**WHAT YOU HAVE TO DO**
Write out, from the entries below, exactly the lines that run between the lines holding "Insert an image into the reply" and "Task: Toggle the 模糊查询 checkbox", inclusive, and stop there.

━━━━━ RECORDS PROVIDED

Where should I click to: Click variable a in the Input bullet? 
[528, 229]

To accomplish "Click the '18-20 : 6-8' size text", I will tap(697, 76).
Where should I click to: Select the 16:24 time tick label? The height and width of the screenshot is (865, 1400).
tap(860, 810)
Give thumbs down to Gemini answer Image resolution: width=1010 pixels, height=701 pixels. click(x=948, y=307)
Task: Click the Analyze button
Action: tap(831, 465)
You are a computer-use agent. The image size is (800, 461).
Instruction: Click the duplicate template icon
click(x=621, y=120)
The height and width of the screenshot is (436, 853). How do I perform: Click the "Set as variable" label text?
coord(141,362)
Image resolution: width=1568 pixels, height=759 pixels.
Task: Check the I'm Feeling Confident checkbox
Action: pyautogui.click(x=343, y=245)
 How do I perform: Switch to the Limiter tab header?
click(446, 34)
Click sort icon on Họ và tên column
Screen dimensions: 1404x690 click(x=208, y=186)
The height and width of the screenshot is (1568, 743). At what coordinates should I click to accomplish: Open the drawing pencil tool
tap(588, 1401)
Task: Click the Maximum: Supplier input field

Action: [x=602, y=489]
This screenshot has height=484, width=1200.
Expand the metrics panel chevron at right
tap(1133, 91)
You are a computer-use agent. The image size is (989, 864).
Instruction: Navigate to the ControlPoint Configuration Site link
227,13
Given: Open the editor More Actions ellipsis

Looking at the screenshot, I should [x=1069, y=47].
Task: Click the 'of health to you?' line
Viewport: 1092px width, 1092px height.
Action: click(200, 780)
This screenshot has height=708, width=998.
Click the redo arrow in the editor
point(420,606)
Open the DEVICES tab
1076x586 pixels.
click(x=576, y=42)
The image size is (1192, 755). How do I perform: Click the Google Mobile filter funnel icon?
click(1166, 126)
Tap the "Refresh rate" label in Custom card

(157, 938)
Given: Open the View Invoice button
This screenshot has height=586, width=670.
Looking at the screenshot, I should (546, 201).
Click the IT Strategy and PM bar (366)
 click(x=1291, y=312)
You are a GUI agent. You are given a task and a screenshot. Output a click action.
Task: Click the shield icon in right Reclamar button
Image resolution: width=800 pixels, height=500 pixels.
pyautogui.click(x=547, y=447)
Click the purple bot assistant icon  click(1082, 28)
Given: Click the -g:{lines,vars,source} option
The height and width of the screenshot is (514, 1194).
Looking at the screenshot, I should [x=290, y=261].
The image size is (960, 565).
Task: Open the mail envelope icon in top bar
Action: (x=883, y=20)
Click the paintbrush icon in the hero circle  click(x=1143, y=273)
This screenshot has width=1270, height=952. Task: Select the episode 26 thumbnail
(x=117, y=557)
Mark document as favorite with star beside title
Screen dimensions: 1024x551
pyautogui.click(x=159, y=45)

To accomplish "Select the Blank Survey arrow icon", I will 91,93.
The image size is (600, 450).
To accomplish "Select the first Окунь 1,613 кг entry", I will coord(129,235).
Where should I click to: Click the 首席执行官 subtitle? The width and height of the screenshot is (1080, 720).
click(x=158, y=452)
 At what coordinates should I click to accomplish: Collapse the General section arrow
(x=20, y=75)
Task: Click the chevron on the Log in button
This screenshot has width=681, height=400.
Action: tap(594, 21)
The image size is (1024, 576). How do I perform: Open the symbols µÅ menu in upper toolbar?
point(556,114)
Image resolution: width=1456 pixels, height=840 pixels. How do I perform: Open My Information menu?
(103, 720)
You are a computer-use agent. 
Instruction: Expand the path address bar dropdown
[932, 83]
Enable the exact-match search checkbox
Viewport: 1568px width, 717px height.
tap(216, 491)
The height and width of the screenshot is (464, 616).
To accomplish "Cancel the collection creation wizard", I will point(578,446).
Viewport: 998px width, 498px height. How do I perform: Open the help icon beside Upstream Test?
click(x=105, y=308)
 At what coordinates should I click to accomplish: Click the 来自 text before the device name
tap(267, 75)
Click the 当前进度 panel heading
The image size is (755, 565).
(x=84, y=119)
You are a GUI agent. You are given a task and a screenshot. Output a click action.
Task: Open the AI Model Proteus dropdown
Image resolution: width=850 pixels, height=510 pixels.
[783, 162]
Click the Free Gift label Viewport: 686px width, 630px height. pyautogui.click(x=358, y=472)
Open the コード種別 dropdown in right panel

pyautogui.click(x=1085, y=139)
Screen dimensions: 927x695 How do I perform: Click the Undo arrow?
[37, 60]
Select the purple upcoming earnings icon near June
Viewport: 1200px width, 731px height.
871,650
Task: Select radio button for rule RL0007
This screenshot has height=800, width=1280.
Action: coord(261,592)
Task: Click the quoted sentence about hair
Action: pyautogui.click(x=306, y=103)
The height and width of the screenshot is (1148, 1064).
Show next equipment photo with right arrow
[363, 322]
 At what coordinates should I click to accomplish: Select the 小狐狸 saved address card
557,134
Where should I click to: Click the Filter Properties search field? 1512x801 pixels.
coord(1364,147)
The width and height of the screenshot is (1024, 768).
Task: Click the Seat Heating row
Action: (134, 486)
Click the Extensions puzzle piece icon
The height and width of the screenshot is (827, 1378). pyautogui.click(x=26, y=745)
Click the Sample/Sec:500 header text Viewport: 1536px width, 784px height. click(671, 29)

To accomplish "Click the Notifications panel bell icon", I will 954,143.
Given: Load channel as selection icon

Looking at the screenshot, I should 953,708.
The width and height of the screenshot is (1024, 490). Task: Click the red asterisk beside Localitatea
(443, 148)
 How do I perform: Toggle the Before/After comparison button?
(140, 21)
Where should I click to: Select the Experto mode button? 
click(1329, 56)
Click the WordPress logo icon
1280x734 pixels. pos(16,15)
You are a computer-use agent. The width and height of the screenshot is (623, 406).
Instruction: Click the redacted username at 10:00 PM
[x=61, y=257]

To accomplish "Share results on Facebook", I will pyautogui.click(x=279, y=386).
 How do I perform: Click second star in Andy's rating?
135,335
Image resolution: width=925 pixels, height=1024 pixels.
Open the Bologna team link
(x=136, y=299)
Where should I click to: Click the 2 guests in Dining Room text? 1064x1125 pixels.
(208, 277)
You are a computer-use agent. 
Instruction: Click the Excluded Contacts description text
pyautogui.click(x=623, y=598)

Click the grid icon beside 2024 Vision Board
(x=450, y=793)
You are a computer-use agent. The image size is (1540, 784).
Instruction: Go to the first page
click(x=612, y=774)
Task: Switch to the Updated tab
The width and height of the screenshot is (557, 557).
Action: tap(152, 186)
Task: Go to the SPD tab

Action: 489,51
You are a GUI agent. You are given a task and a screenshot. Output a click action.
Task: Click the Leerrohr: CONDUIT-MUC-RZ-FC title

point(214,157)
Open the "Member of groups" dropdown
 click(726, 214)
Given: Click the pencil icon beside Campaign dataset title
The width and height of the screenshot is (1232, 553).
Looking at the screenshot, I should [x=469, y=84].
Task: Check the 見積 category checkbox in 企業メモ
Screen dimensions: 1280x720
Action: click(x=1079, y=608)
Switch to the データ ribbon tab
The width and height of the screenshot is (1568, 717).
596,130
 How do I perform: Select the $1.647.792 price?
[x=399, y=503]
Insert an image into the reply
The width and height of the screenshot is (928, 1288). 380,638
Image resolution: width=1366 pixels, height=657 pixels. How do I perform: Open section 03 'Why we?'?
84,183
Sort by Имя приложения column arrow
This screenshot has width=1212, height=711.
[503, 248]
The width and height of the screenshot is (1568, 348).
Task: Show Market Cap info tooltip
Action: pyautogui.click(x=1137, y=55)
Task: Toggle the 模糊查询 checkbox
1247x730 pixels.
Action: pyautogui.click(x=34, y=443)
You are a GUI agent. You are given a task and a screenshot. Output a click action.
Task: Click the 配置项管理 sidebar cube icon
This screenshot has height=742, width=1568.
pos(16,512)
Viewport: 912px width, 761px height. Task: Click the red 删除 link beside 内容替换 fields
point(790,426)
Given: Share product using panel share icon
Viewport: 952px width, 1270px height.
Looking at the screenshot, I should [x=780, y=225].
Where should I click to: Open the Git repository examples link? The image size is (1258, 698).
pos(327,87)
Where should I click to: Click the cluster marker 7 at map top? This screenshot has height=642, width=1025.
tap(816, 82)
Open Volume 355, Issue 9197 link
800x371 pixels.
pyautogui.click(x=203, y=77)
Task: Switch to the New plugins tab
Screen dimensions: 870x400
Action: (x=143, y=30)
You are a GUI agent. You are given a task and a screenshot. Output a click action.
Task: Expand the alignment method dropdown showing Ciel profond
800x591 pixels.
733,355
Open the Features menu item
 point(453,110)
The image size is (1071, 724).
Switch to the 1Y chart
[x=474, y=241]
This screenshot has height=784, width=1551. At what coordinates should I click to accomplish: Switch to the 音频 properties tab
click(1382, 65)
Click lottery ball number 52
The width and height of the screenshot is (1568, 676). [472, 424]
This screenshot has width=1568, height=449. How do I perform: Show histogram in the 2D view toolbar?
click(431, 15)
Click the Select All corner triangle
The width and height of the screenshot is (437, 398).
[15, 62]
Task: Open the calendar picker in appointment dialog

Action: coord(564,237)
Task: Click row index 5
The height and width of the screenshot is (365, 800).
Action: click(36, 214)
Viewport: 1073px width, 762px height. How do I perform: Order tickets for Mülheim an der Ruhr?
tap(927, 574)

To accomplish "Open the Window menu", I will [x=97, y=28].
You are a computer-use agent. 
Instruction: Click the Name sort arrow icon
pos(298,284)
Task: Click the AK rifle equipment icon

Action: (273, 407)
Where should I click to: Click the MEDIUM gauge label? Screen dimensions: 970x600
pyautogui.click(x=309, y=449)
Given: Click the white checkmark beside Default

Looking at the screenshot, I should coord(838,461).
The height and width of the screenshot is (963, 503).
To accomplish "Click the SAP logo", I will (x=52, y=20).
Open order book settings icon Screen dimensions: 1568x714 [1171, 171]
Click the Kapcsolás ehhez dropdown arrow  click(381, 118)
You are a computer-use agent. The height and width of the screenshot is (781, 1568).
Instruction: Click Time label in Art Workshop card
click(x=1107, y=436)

━━━━━━━━━━

**ANSWER TO THIS TASK**
Insert an image into the reply
The width and height of the screenshot is (928, 1288). 380,638
Image resolution: width=1366 pixels, height=657 pixels. How do I perform: Open section 03 'Why we?'?
84,183
Sort by Имя приложения column arrow
This screenshot has width=1212, height=711.
[503, 248]
The width and height of the screenshot is (1568, 348).
Task: Show Market Cap info tooltip
Action: pyautogui.click(x=1137, y=55)
Task: Toggle the 模糊查询 checkbox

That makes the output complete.